About this task | Please retype all of the entries that follow, leaving the images out.

Collected data
┄┄┄┄┄┄┄┄┄┄┄┄┄┄┄┄┄┄┄┄

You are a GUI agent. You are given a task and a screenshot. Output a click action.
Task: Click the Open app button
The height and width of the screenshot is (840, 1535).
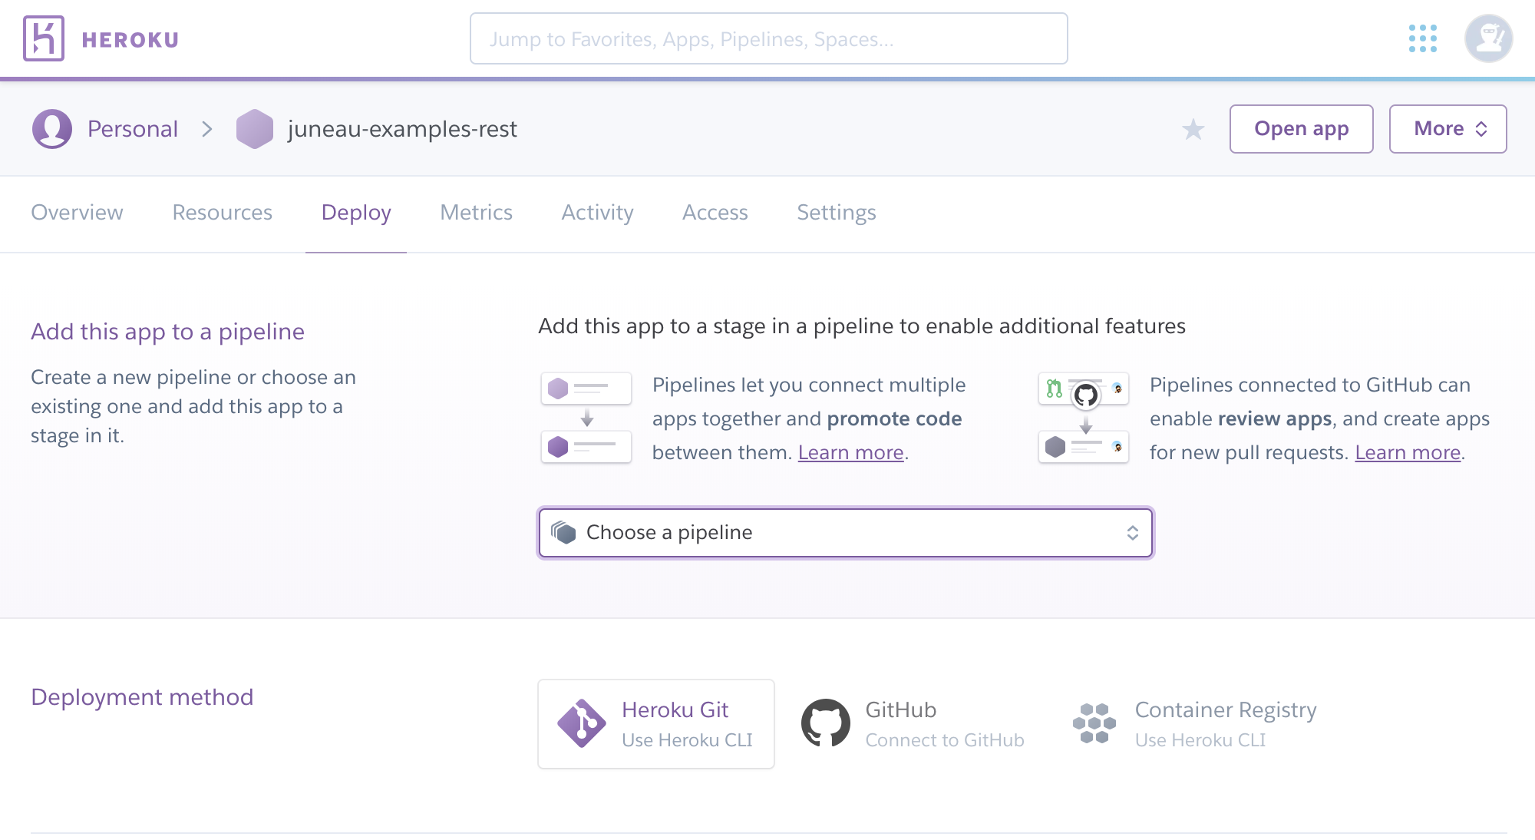[1301, 129]
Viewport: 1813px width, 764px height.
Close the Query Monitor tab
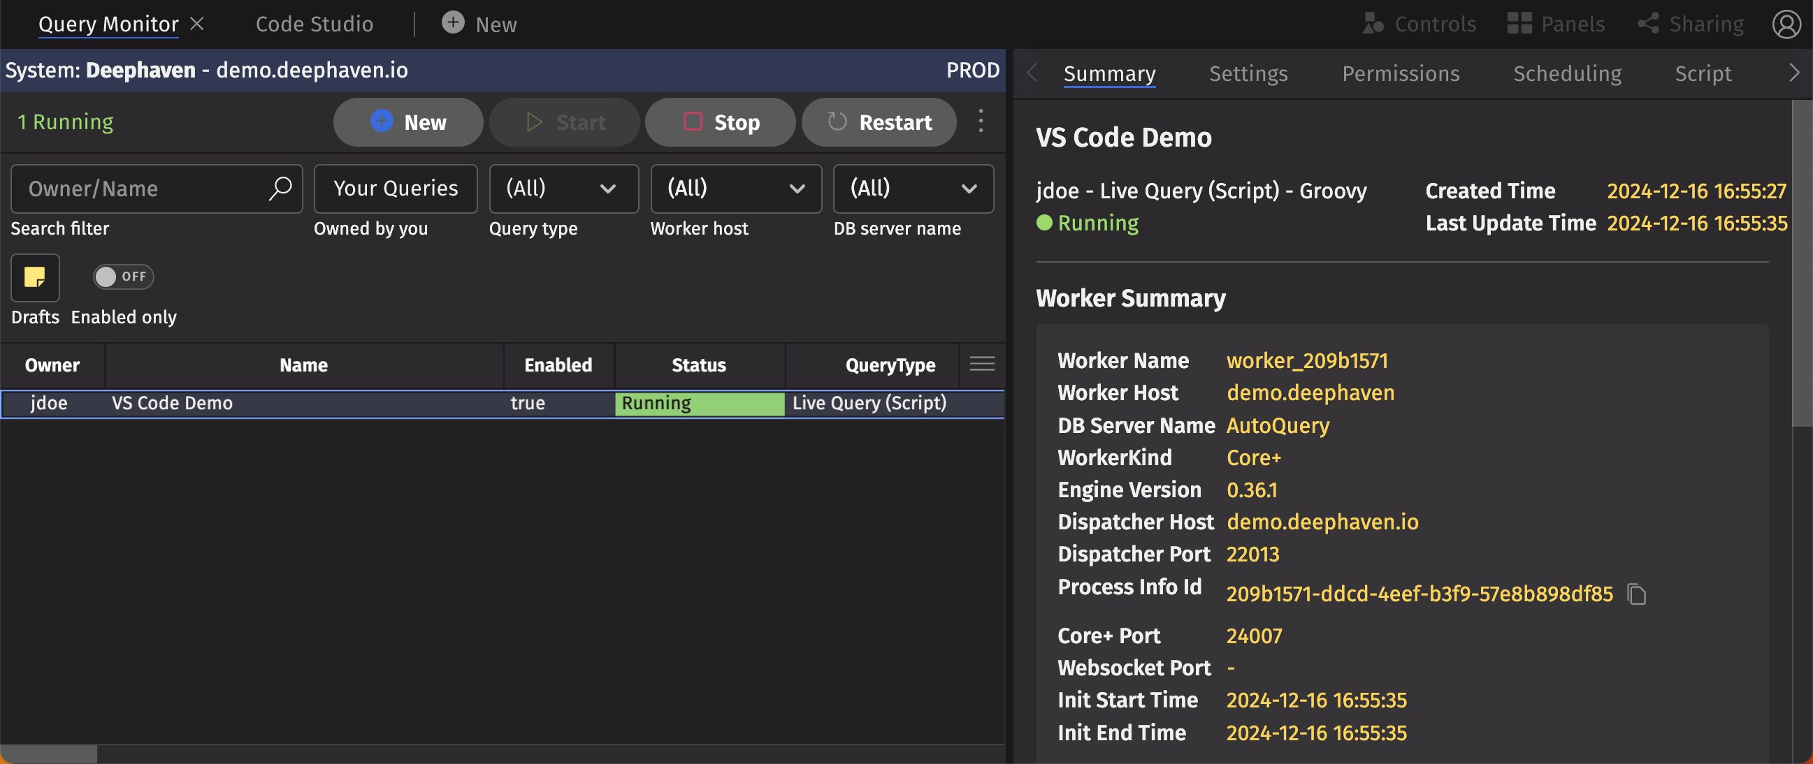(x=198, y=24)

┄┄┄┄┄┄┄┄┄┄┄┄┄┄┄┄┄┄┄┄

Written answer |
You are a GUI agent. You are given a task and a screenshot. Output a click action.
Task: Click the Open app button
The height and width of the screenshot is (840, 1535).
[1301, 129]
Viewport: 1813px width, 764px height.
Close the Query Monitor tab
(x=198, y=24)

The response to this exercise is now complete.